*Task instructions:*
In the forum thread below about averaging datasets, how would you rewrite the paragraph beginning "My first problem is the fact" as a short bulleted list that keeps its main facts?

*Excerpted text:*
◇ ◇ ◇
I have 4 different datasets, with different (but similar) sizes, same starting and end points (x coordinate), but different values in the middle.
Let's say, something like this:
dataset1_x = [0,2,3,5,7,4,3,2]
dataset1_y = [30,40,50,66,55,45,40,30]
dataset2_x = [0,1,2,4,6,7,5,4,2]
dataset2_y = [30,42,48,57,59,60,55,45,32]
dataset3_x = [0,3,5,6,7,6,5,4,3,2]
dataset3_y = [30,35,40,45,50,55,64,50,40,35]
Also, as you can see from the example datasets, they represent a cycle, and I don't know if that's a problem. Actual graphic representation of my datasets below:
Instead of plotting each dataset, I would like to plot an average line, and add the standard deviation as a shade around it.
My first problem is the fact that the datasets are different. I thought about interpolating values, getting an approximated version of each dataset with the same size as the others, but I don't know how to do it consistently throughout each dataset.
My second problem would be how to plot it. But, if the first problem is solved, I think I could use this code:
x = 1 : 300;
curve1 = log(x);
curve2 = 2*log(x);
plot(x, curve1, 'r', 'LineWidth', 2);
hold on;
plot(x, curve2, 'b', 'LineWidth', 2);
x2 = [x, fliplr(x)];
inBetween = [curve1, fliplr(curve2)];
fill(x2, inBetween, 'g');
From this answer: https://www.mathworks.com/matlabcentral/answers/180829-shade-area-between-graphs#answer_169649
Using upper (average value + std) and lower (average value - std) limits for the 2 curves to be filled inbetween.
Right? Or that wouldn't work?
Any help would be massively appreciated
Accepted Answer
dpb
on 25 Jul 2021
I'm rushed for time so not complete solution, but the outline of how to proceed...
[mxx,ix1]=max(dataset1_x); % get the max of dataset x value and index to first
mnx=min(dataset1_x); % and the minimum x value
x=linspace(mnx,mxx); % compute an x vector over the range
y1=interp1(dataset1_x(1:ix1),dataset1_y(1:ix1),x,'pchip'); % interpolate the outbound region
plot(dataset1_x,dataset1_y)
hold on
...
Then continue on for the return section by using x corresponding values of x within the range over x to match that range as well.
You can then do an average and stddev of those matching-length vectors to produce the average values overall.
To put the two pieces together at the same points overall could be done by using a fixed dx instead of a fixed number of points as in linspace the complication with your datasets as above is the ending position is not back to the origin so there's nothing between the last return point back to the origin.
◇ ◇ ◇
*Given data:*
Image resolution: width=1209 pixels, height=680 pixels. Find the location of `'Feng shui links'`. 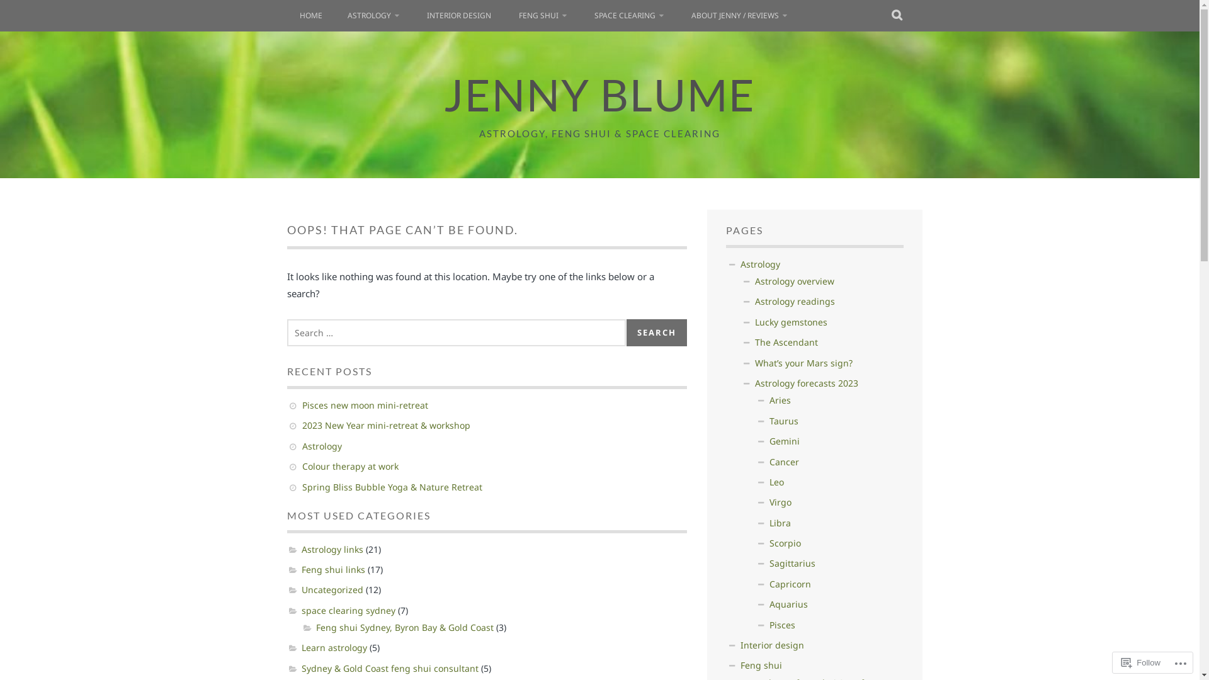

'Feng shui links' is located at coordinates (332, 569).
◇ ◇ ◇
*Written answer:*
- The datasets are different from one another.
- One idea is to interpolate values to get an approximate version of each dataset, the same size as the others.
- It is unclear how to do this consistently across every dataset.